Oui, je vais devenir la reine de la glandouille. Alerte, les sens en éveil, le museau humide, je m’en vais avec des compagnons de misère squatter les cafés de Casa.
Ce matin, je suis partie avec mon ex recyclé en ami prendre le petit déjeuner à la villa Zévaco. Le petit déjeuner un jour férié. J’émerge d’une demi-gueule de bois. J’essaye de profiter des rares rayons de soleil, en écoutant le babil de l’ex, modèle d’un recyclage réussi. Entre le khlii revisité et le jus d’orange « frais », je m’appliquait à regarder et répertorier la faune environnante.
D’abord, il y a les nymphettes. La mine quelque peu défaite, telle la rose du petit prince, elles ne s’étaient pas assez pomponnées, elles avaient les pétales un peu fripées de celles qui ont trop dormi. Première sortie post-ramadan.
Et puis, il y avait les brushinguées du dimanche matin et celles qui puent encore la cigarette de la veille avec leur jogging rose bonbon à boucles d’oreilles assorties, leurs baskets qui n’ont jamais vu de poussière, la deuxième catégorie quoi. « douziame » dial les mutantes, comme ont dirait à derb ghellef.
Devant nous un couple à poussette se regardait sans se voir. Le bébé braillait. La mère avait le ventre plat propre au mutantes qui viennent de se reproduire. Elle regardait son rejeton avec dédain. Il bavait. C’était pas prévu ça. Le mari avait cet air empâté de l’homme domestiqué. Un gros chat castré…
et puis les célibataires mâles qui affichaient cet air serein de lions bien repus. De la meuf, il y a en avait partout, pour tous les goûts… de toute évidence, les jeunes matous n’étaient pas d’humeur à mater ce matin.
J’ai dû me résoudre à rentrer à la maison donner quelque instructions à la femme de ménage pour ressortir encore une fois déjeuner avec des copines…
Là, sur une terrasse ensoleillée un bavardage de fassies encore plus saoulant. En deux heures, la nana a passé en revue toutes les fortunes de Fès et Meknès… et untel a épousé unetelle, qui se faisait passer pour la fille de X alors qu’en fait elle a fait pute dans une maison close suisse pendant 10 ans … qu’est ce que tu crois ?

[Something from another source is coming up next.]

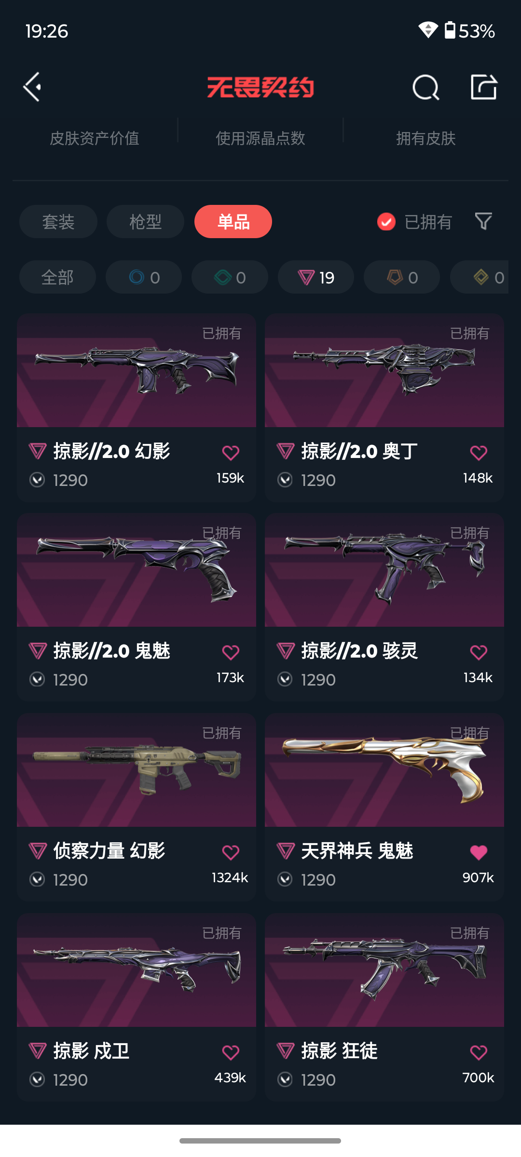
Task: Select the pink triangle tier 19 chip
Action: tap(316, 277)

A moi, qui expliquait que les mecs tombaient surtout amoureux de détails du genre une cuisse, une fesse, une clavicule, elle me réponds : « Mais tu rêves, les mecs maintenant, ça tombe amoureux d’une fiche de paie, d’une compte bien garni, d’un beau papa plein aux as… » et pendant qu’elle continuait son énumération de tout ce que je n’avais pas, je pensais « Ma pauvre vieille Mahassine, tu ne vas jamais te reproduire… les mutantes ont gagné. Tu es une espèce en voie de disparition, tu n’as pas muté, la sélection naturelle fait son œuvre … » Safi.

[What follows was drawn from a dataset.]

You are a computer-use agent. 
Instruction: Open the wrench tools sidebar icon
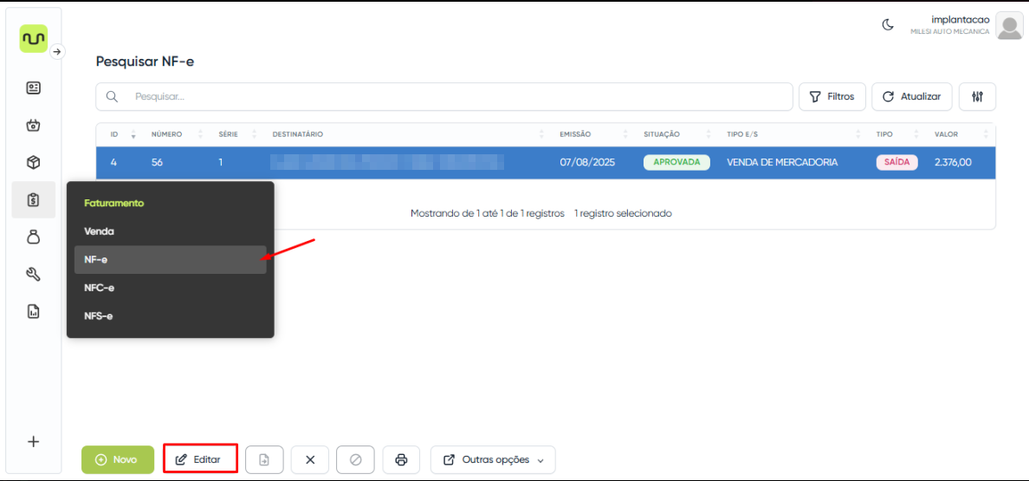point(34,275)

A ce moment là je me désintéresse de la conversation que j’avais déjà du mal à suivre tant ça puait le déjà-entendu, le rabâché réchauffé … je fixe une araignée funambule sur un des petits palmiers de la terrasse… je sens le soleil pénétrer chacun de mes pores je m’abandonne à la douce chaleur de la vie … des mots me parviennent « tous les mêmes », « rien que des obsédés », « que des salauds »… Je regarde mon araignée et je souris.